I am currently developing an automated Index-Generator for pdf-files in Java. The concept is pretty simple (right now): I iterate over every word in the pdf, compare with an ignore list (something like the 10000 most common words in that language) and then add it to a com.google.common.collect.HashMultimap
with the word as String and a HashSet of pages, the word occurs on.
This is working pretty fine, but still I am getting words in all different declination/conjugation forms as separate items in the index. I was thinking of just comparing a relative sub-string of those words, but for instance in the German language (which the program is intended for) with all its irregularities, there is very less benefit of this approach.
Any other ideas, libraries, regex's, whatsoever? Thanks in advance
The process of reducing words to their common root is called lemmatization. A lemmatizer will map words like eaten
, eats
and ate
to eat
.
I'm not experienced with German but different libraries to perform this task are available for English, for example Stanford CoreNLP, which is a full-fledged NLP library providing many other features as well.
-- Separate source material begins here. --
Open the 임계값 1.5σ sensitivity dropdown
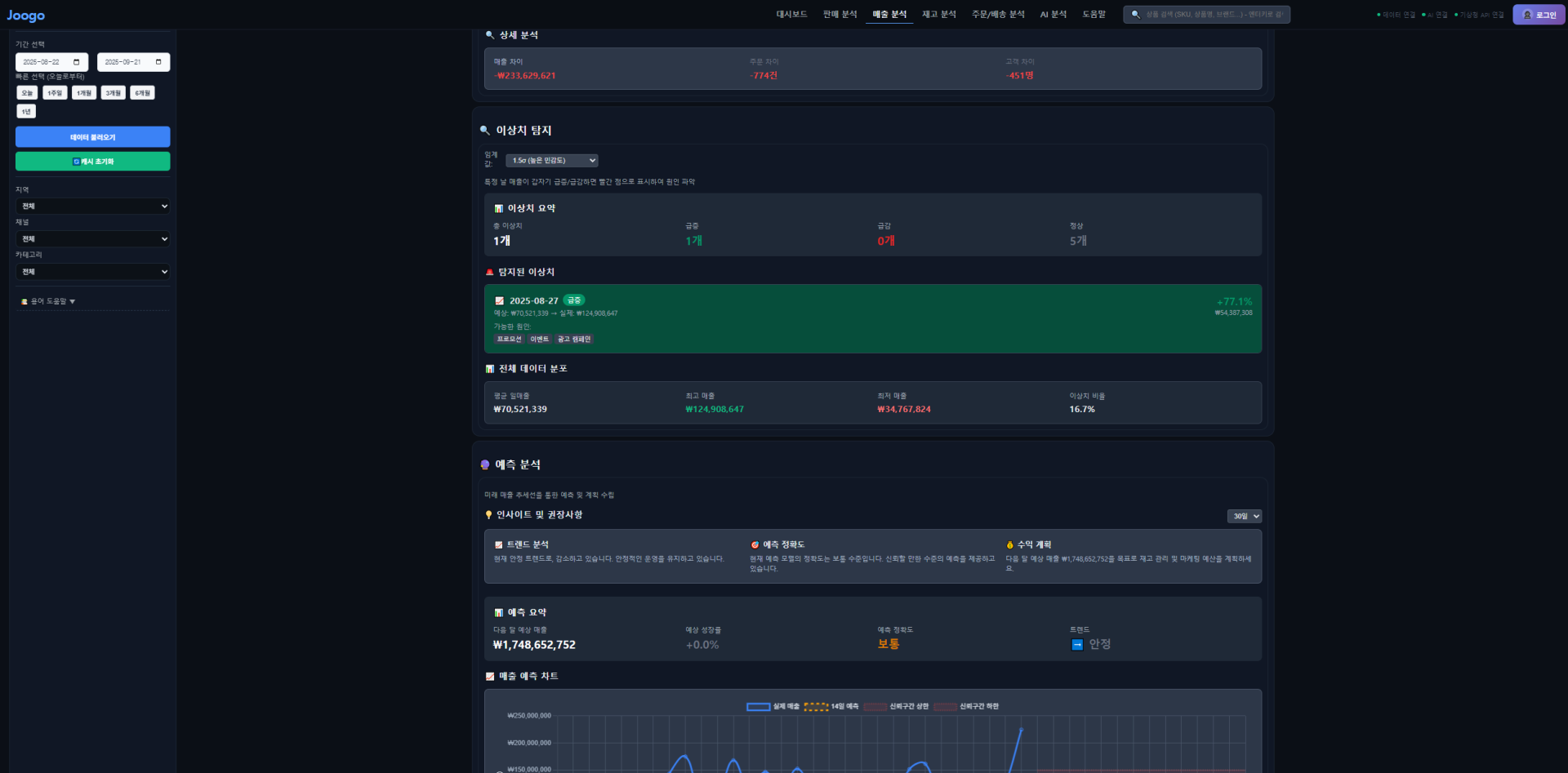 [552, 161]
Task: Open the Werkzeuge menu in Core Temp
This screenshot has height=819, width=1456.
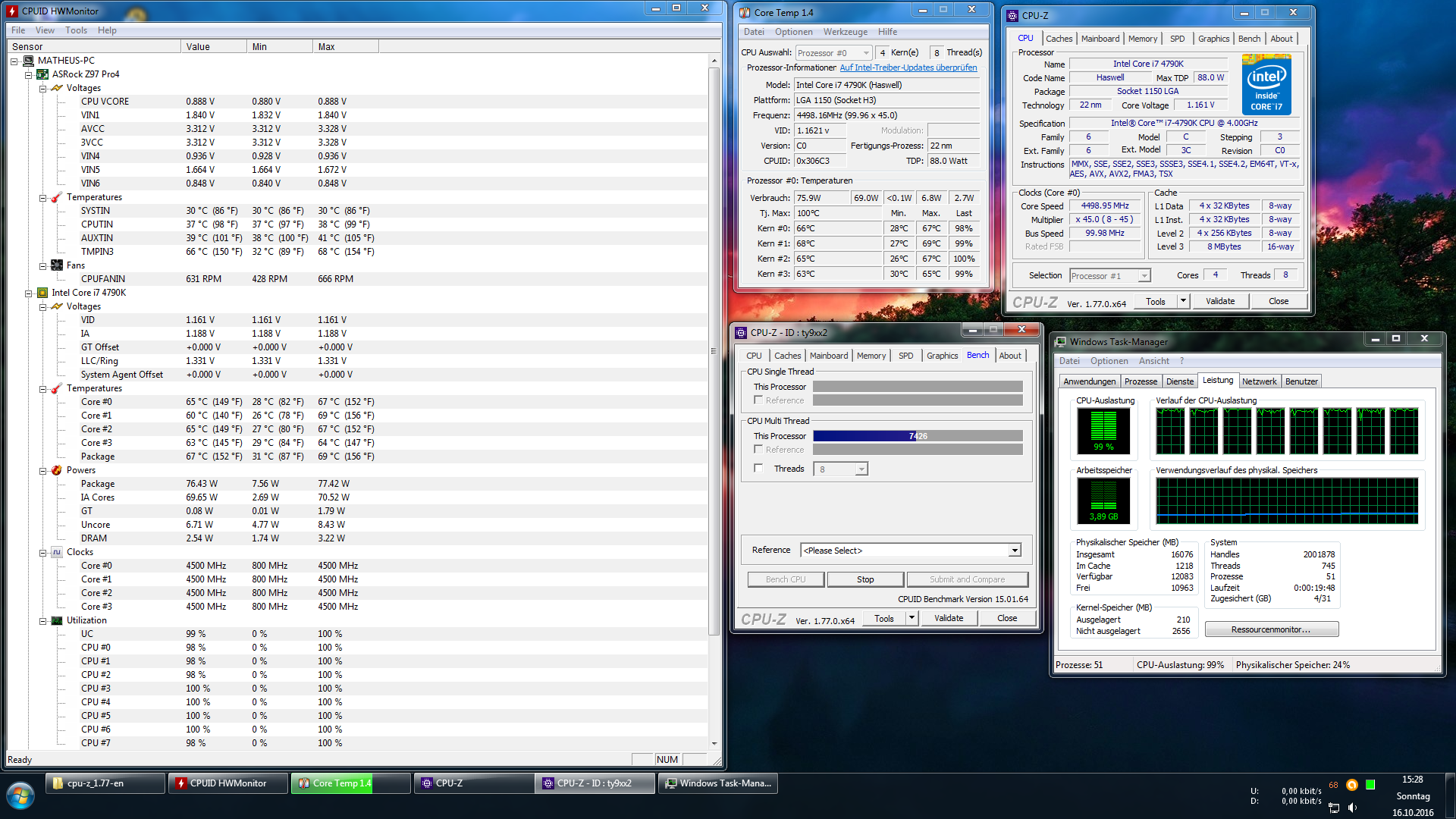Action: pyautogui.click(x=845, y=32)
It may support German as well, but I'm not sure.
Otherwise, a Google search for "German lemmatizer" will provide enough results, I think.
You can also user a stemmer, which is a simpler version of lemmatization. A stemmer is usually a rule-based component and is able to reduce words to their common root, but the output word will not always be valid: for example the word engine
might be stemmed as engin
. If you require that the words are still valid after this operation, lemmatization will be a better solution, otherwise stemming might be better because it is way faster to execute.